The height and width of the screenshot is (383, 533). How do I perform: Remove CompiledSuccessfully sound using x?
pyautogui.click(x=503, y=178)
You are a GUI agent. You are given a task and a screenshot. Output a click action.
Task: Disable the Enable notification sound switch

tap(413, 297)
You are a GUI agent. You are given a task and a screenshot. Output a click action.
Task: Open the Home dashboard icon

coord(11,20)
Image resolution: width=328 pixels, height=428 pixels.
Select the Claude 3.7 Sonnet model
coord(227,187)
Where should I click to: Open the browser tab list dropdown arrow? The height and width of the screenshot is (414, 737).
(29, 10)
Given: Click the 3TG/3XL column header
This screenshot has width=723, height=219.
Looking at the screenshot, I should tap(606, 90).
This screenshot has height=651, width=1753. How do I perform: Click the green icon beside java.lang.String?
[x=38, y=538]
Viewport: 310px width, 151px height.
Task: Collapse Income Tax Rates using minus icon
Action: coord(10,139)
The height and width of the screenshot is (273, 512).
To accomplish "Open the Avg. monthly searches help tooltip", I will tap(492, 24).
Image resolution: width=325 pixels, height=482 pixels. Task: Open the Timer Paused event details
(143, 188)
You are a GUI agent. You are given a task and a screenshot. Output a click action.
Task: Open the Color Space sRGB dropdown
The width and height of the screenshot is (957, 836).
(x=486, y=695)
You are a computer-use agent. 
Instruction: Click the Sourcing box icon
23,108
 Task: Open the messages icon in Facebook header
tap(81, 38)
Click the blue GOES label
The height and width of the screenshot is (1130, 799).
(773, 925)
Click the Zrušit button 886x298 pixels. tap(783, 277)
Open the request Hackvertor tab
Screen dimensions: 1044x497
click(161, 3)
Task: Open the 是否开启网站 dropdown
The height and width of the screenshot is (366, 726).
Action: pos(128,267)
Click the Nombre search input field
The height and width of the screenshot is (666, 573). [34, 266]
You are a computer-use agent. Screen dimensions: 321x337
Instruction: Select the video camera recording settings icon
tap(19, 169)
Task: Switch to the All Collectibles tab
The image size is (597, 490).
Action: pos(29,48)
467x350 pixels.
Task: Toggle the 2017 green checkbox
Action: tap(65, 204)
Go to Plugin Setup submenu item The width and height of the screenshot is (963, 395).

# Problem details
Down to the last line, reproduce the entries above precisely.

# Problem solution
The height and width of the screenshot is (383, 533). How do I perform: Remove CompiledSuccessfully sound using x?
pyautogui.click(x=503, y=178)
You are a GUI agent. You are given a task and a screenshot. Output a click action.
Task: Disable the Enable notification sound switch

tap(413, 297)
You are a GUI agent. You are given a task and a screenshot. Output a click action.
Task: Open the Home dashboard icon

coord(11,20)
Image resolution: width=328 pixels, height=428 pixels.
Select the Claude 3.7 Sonnet model
coord(227,187)
Where should I click to: Open the browser tab list dropdown arrow? The height and width of the screenshot is (414, 737).
(29, 10)
Given: Click the 3TG/3XL column header
This screenshot has width=723, height=219.
Looking at the screenshot, I should tap(606, 90).
This screenshot has height=651, width=1753. How do I perform: Click the green icon beside java.lang.String?
[x=38, y=538]
Viewport: 310px width, 151px height.
Task: Collapse Income Tax Rates using minus icon
Action: coord(10,139)
The height and width of the screenshot is (273, 512).
To accomplish "Open the Avg. monthly searches help tooltip", I will tap(492, 24).
Image resolution: width=325 pixels, height=482 pixels. Task: Open the Timer Paused event details
(143, 188)
You are a GUI agent. You are given a task and a screenshot. Output a click action.
Task: Open the Color Space sRGB dropdown
The width and height of the screenshot is (957, 836).
(x=486, y=695)
You are a computer-use agent. 
Instruction: Click the Sourcing box icon
23,108
 Task: Open the messages icon in Facebook header
tap(81, 38)
Click the blue GOES label
The height and width of the screenshot is (1130, 799).
(773, 925)
Click the Zrušit button 886x298 pixels. tap(783, 277)
Open the request Hackvertor tab
Screen dimensions: 1044x497
click(161, 3)
Task: Open the 是否开启网站 dropdown
The height and width of the screenshot is (366, 726).
Action: pos(128,267)
Click the Nombre search input field
The height and width of the screenshot is (666, 573). [34, 266]
You are a computer-use agent. Screen dimensions: 321x337
Instruction: Select the video camera recording settings icon
tap(19, 169)
Task: Switch to the All Collectibles tab
The image size is (597, 490).
Action: pos(29,48)
467x350 pixels.
Task: Toggle the 2017 green checkbox
Action: tap(65, 204)
Go to Plugin Setup submenu item The width and height of the screenshot is (963, 395).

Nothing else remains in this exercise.